The PRWeek General Election Panel: Highs and lows of the first week

Our PRWeek General Election Panel draws together some of the best public affairs practitioners in the industry, from both sides of the political divide, to dissect the campaign as it unfolds between now and 8 June.

What did our panel think were the highs and lows of the first week?
What did our panel think were the highs and lows of the first week?
On the first working day after the Easter holidays Prime Minister Theresa May fired the starting pistol on a seven-week campaign, counting down to a snap General Election on 8 June.

The announcement surprised fellow politicians, not to mention the electorate, given that May repeatedly said she would not call a General Election until the Fixed-term Parliaments Act demanded one in 2020.

But whether one considers this a cynical attempt by May to take advantage of favourable polls or a sensible measure designed to strengthen the Government’s hand during Brexit negotiations, the game is now on.

Our General Election Panel will assess the campaign highs and lows, the tops and flops, each week until polling day.

Jo-ann Robertson
Jo-ann Robertson

Jo-ann Robertson, partner and deputy chief executive, Ketchum London
"Well, what a political coup Theresa May pulled off last week. It’s been a long time since a significant political announcement has been kept secret. The General Election news startled the political establishment and has meant there have been more stumbles than breakthrough stars in the first week - although Tony Blair’s article in the Guardian, about using Brexit against the Tories, was spot on and a real highlight for me. And the fact that May has hired Jim Messina and Craig Elder should make the Labour campaign team shudder.

"As for mishaps, Dawn Butler’s interview on the Today Programme was a car crash from beginning to end and sums up why Labour is going to be annihilated. Paul Nuttall hiding from reporters in a cupboard was nothing short of bizarre and Tim Farron tying himself in knots over gay sex was an abysmal own goal. But most interesting is the realisation by some political players that the political game has changed. Voters no longer see the choice as being between about left and right, it is about nationalism versus internationalism.

"Having voted Labour all my life, the past seven days have been excruciating and the next six weeks will be death by a thousand cuts."

Stuart Thomson
Stuart Thomson

Stuart Thomson, head of public affairs at Bircham Dyson Bell
"The Conservatives so far believe that staying quiet is their most effective campaigning tactic. Their silence will allow Labour’s internal divisions to show themselves and Corbyn did not disappoint on Trident, where his policy appeared different from that of his party.

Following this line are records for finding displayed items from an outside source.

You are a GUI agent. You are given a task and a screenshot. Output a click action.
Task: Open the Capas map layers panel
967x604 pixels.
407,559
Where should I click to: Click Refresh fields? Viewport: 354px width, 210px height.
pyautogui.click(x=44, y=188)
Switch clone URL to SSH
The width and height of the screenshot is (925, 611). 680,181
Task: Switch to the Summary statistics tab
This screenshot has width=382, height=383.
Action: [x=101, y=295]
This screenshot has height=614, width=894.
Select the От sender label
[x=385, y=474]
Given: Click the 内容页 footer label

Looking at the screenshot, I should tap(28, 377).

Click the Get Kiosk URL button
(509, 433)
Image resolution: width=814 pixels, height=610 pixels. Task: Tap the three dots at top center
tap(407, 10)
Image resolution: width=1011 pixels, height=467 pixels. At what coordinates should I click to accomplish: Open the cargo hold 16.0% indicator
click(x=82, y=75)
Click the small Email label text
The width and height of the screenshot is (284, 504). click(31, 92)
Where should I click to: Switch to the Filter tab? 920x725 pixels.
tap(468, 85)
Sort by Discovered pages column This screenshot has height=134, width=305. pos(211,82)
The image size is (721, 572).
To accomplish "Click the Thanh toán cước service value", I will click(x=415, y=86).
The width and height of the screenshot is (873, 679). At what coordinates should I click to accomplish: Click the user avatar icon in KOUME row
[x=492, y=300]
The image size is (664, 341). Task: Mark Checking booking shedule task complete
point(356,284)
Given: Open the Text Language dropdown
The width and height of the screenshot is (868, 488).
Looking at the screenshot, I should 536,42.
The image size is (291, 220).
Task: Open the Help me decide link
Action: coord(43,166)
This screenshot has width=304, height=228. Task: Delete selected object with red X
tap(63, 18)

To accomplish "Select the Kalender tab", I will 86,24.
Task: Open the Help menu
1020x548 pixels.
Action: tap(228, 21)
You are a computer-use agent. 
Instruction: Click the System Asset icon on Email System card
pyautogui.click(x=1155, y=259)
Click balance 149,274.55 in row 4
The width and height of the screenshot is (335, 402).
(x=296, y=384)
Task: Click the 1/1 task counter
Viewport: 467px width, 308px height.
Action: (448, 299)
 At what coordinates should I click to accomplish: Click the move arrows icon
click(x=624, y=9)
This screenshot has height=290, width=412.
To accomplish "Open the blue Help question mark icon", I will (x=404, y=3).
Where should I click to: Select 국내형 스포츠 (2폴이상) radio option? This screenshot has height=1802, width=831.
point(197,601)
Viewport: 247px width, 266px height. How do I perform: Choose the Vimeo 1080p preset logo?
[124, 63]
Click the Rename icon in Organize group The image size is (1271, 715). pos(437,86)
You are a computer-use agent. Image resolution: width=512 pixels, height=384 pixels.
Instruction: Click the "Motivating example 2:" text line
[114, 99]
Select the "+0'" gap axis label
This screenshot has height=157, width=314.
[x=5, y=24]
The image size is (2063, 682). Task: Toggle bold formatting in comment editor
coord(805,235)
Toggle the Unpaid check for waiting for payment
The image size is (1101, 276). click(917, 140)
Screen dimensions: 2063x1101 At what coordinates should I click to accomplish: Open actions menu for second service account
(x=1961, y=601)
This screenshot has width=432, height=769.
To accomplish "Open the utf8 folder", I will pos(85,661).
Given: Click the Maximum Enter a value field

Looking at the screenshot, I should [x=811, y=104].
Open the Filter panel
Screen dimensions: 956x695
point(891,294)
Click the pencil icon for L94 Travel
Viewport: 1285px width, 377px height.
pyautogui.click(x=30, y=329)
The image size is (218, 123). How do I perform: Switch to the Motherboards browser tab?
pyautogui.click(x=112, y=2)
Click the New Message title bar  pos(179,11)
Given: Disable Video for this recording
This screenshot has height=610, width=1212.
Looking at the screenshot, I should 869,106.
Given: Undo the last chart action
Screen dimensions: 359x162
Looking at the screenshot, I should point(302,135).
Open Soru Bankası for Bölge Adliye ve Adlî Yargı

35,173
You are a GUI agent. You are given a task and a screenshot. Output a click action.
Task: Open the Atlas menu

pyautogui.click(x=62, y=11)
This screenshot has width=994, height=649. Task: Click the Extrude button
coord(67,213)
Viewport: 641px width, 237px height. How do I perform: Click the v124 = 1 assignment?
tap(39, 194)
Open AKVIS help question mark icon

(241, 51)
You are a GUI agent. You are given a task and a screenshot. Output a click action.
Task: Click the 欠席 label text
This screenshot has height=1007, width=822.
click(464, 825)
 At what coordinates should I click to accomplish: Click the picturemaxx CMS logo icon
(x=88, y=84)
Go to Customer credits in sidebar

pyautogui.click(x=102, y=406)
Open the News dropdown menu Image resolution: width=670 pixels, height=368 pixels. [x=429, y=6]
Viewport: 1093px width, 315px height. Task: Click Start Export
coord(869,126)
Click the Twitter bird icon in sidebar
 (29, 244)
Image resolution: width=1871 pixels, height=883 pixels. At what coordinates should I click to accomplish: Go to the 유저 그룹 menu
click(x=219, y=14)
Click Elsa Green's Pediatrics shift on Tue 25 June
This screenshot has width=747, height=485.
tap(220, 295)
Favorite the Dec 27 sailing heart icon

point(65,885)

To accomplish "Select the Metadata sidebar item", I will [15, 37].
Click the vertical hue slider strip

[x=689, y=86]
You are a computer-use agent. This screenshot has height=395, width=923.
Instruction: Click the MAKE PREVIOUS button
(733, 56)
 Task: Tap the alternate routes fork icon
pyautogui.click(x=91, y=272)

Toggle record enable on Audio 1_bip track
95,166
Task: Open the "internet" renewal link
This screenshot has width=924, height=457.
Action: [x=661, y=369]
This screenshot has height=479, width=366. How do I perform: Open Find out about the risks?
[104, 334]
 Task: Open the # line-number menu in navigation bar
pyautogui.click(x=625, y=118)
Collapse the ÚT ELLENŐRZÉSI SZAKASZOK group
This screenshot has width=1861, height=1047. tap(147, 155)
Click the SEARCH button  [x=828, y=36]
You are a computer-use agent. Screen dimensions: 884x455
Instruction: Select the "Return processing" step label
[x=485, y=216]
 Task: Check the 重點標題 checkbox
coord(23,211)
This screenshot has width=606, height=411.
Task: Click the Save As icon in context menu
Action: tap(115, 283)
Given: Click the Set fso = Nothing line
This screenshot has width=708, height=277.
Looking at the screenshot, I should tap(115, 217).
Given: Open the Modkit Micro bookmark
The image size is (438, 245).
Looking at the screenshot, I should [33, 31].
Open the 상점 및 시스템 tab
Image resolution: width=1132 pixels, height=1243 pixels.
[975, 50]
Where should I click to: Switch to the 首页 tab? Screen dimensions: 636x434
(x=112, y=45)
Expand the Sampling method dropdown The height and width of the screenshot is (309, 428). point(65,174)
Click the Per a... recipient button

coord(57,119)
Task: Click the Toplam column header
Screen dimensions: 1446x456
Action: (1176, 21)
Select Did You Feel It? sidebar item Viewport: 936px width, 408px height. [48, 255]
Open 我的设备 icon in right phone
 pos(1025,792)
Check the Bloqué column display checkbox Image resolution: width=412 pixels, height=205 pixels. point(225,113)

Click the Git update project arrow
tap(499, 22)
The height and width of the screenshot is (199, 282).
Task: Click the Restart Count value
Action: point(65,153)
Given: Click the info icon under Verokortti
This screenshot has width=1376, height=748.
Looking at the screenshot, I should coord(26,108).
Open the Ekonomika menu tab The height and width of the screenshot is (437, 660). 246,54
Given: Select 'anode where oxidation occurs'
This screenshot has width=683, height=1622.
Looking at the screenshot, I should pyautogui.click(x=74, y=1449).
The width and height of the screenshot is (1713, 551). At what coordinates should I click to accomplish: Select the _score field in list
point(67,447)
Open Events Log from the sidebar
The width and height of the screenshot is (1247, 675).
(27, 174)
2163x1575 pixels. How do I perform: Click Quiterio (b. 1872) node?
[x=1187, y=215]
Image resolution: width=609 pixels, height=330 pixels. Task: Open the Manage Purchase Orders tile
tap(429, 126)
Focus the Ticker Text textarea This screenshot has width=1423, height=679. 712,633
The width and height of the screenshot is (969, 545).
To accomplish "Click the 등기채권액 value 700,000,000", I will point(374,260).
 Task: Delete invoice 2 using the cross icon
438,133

"Keir Starmer’s speech on Brexit, though, showed a determination by the party to take the fight to the Conservatives. By making Brexit the priority at the start of the election, Labour hopes to be able to then open up the space to talk about its priorities of the NHS and education. But where the Conservative position is clear, Labour’s is nuanced. This may reflect the reality of EU negotiations, but is more difficult to communicate.
"The Lib Dems' big hope is the offer another EU referendum. They may, however, struggle to get past Tim Farron’s distinctly illiberal stance on homosexuality. Rising memberships may make for good headlines, but they are no substitute for credibility with the wider electorate. Both Labour and the Lib Dems have still to address this.

"This has been a gentle week, something to whet the appetite. The electorate has, apparently, been calling for real dividing lines between the parties. The 2017 election will offer stark choices."

Mark Gallagher
Mark Gallagher

Mark Gallagher, founder of Pagefield 
"We Tories are not especially good at election campaigns. There have been a few exceptions: 1979, 1992, and – arguably – 2005, when Michael Howard and his team saved the Conservative Party from oblivion. But broadly speaking, we’re better at government than we are at elections. And I don’t expect it to be much different this time around. With a bit of luck and a lot of planning, I am confident that we will win (and potentially win big) but don’t expect much in the way of bangs and whistles.

"What we’re relying on this time around is the very straightforward question: who governs Britain? With the supplementary question: who will deliver the best deal from the Brexit negotiations? On both counts, our diligent head girl beats all of the opposition leaders hands down.

"So our job is to keep voters focused on these two questions, avoid any major banana skins and take absolutely no risks. No televised leadership debates; no eye-catching but potentially risky policy initiatives; no surprises of any kind. I know it’s boring for us comms professionals – and journalists - but sometimes boring is right. On that measure, team Tory have got off to a great start. As reflected in the polls."

Michelle DiLeo
Michelle DiLeo

Michelle DiLeo, head of public affairs, FleishmanHillard Fishburn
"The first week of the campaign couldn't have got off to a worse start for Labour. Jeremy Corbyn's interview on Marr was a gift to the Tories, providing all the ammo required to position this election as one where a key question is 'who do you trust to keep Britain safe?'. According to polls, voters seem to have made their minds up already.

"If the Tory surges in Wales and Scotland hold up through the campaign, far from Brexit being the end of the Union, it could turn out to be its saviour. As all the Parties scramble this week to get their machinery, teams and candidates in place, the real challenge for the Tories is to persuade voters the election is not a foregone conclusion.